If there ever was a time for us to feel passionate about needing to transform
the world, to do something, to protect the little ones who Christ called to
Him, it surely was this Sunday.
Instead, the only thing out of the ordinary was the cookie
sale and the joke about guns needed to protect the sweets. And, as usual, we droned through the words of
prayer printed in the bulletin. The
words we spoke were just words to pass over.
But if the words we say in church are meaningless, why say them? Indeed, why go to church?

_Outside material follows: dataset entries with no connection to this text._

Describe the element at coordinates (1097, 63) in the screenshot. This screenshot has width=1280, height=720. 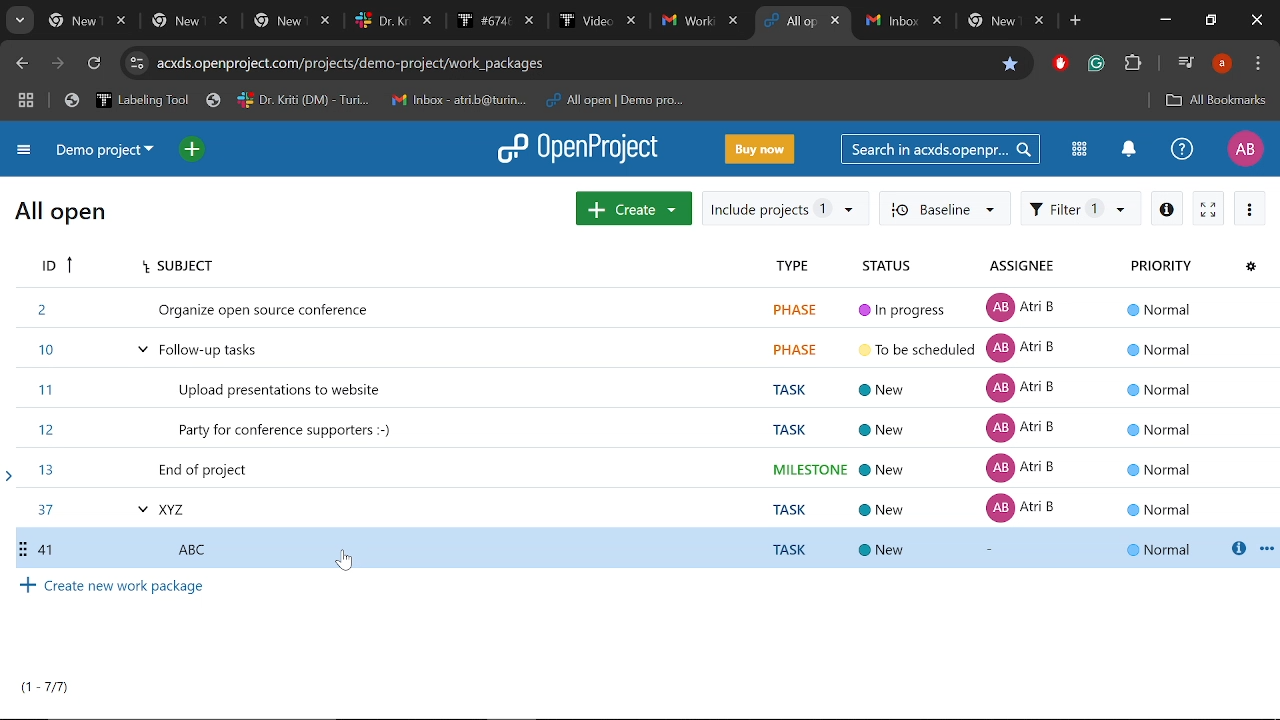
I see `Grammerly` at that location.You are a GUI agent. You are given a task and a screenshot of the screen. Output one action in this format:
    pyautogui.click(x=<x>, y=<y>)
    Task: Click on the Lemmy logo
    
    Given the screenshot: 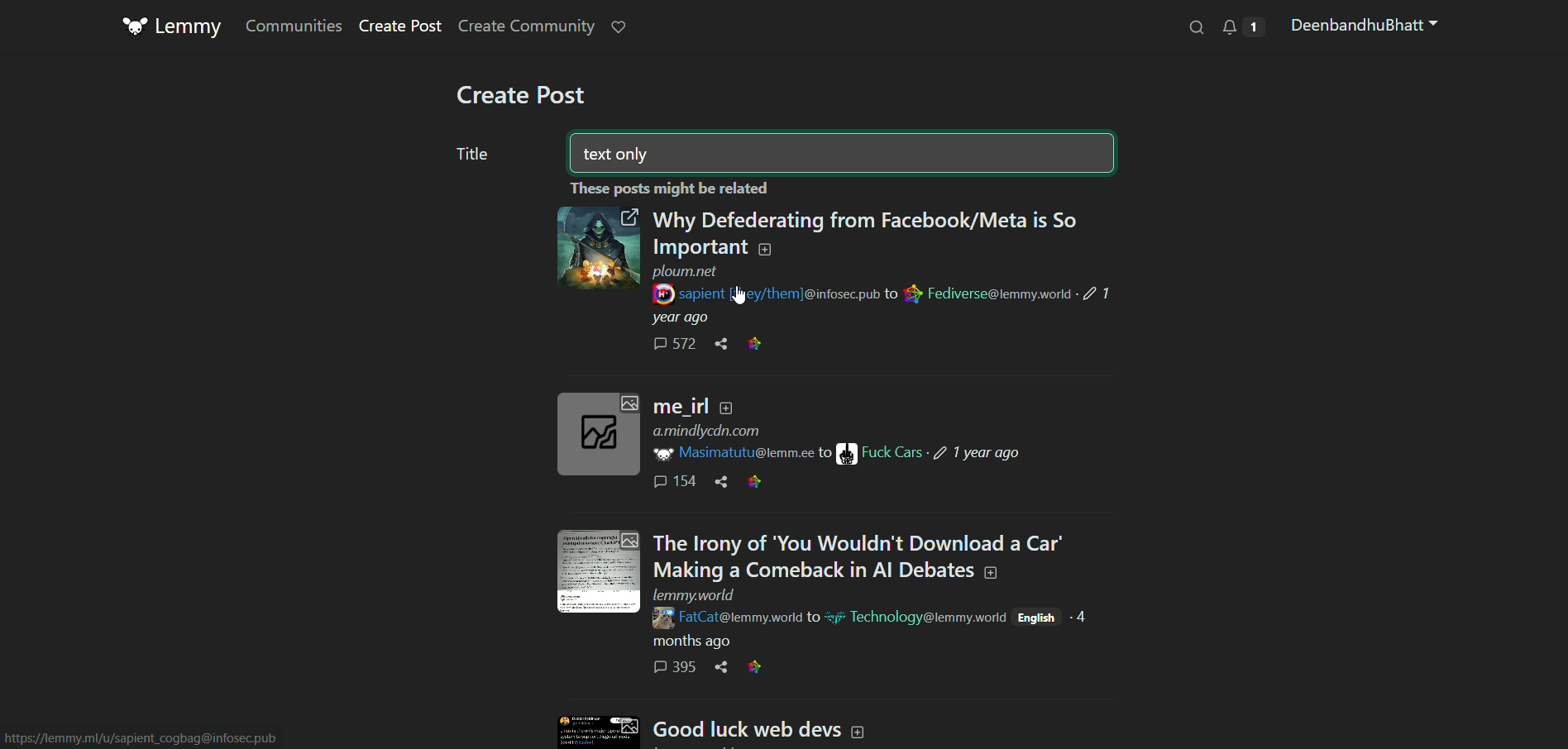 What is the action you would take?
    pyautogui.click(x=663, y=455)
    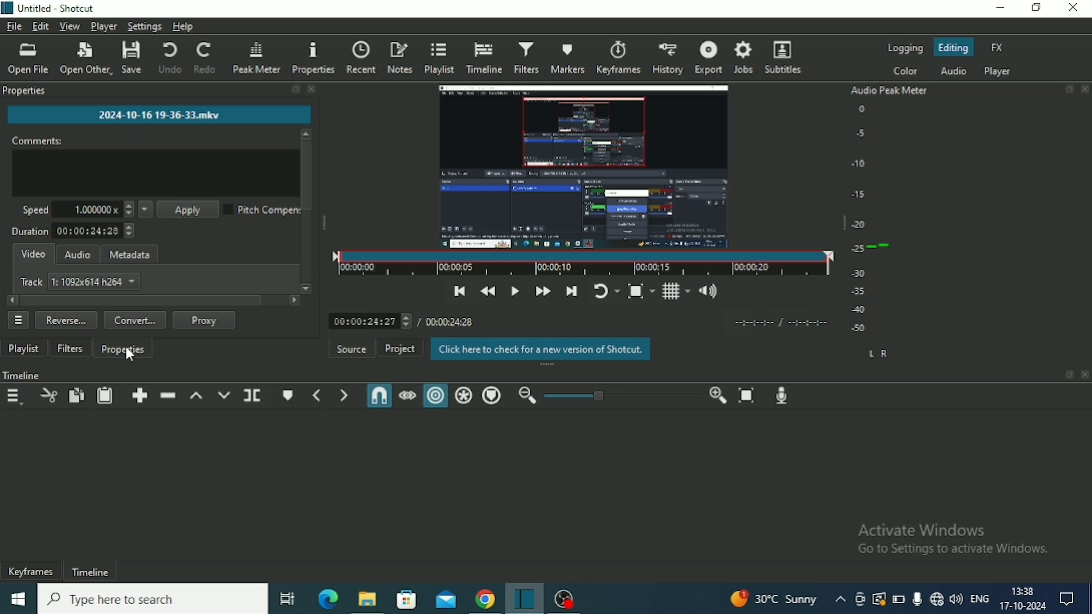  I want to click on Temperature, so click(773, 599).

These questions were urgent ones for me, not only because of
the soul-numbing tragedy in Connecticut but also because I have been trying
hard to give church a second (third, actually) chance. I’ve struggled with my beliefs as an adult,
alternately rejected then re-accepting the Christianity of my childhood. During my recent 273 mile hike in Vermont I
found myself examining my spirituality and asking myself, “why not just
believe?” So when I moved back home to
rural Southern Illinois to live with my mother for a few months before making my next
move to Seattle, I readily agreed to start going to church with her (and I even
joined the choir to boot).
But, I realized that Sunday after the killings in Connecticut
that I had set myself up. I walked into
church Sunday morning hoping to find some sort of grounding, some words or
consolation or spiritual guidance that would help my soul deal with such a senseless
act of violence brought upon our nation’s most innocent during the season of
peace. Surely, I thought, if a tawdry,
secular show like Saturday Night Live can comprehend the need to depart from
the norm the House of the Prince of Peace could do the same, if not more. But I was wrong.
In the end, though, it’s my fault. Many churches surely got it right on the
Sunday morning after the killings. The
words offered in the vigil in Newtown were good words. Calming words. Spiritual words. We are fortunate they were said. Lucky, perhaps. My
error was depending upon a human institution to provide spiritual support and
allowing my expectations to grow from that dependence.
Churches are run by fallible human beings and my church’s
leaders failed me that Sunday morning. I
realized that, while church or religion may help at times to bring me closer to
God, I shouldn’t depend upon them to do so.
A week earlier we discussed the role of religion in Sunday school
class. Religion’s role, I thought, is to
bring us closer to God. But since
religious organizations are run by humans they simply can’t be trusted to fill
that role. I trusted my church to help
me find God in the aftermath of one of the most horrific events of violence
that has occurred in my lifetime. I
misplaced my hope.
If transformation is to come, it must start within
ourselves. We must examine our
individual role in changing the one tiny part of the world we have control
over, which is what lies within our own hearts and the actions we chose to
take. For that transformation to occur
we each have to find God ourselves and not allow the quest to be diverted by
the distractions of human failure. The
church may at times be able to help in that quest – but I will no longer look
to it as the primary source of my spiritual growth.
That has to come from God.
With a little assist, perhaps, from Saturday Night Live, whose clip of
Silent Night I’ve played repeatedly as I try to move past the terrible tragedy
in Connecticut and the callous comments about guns that my church’s leaders
felt led to make just two days later.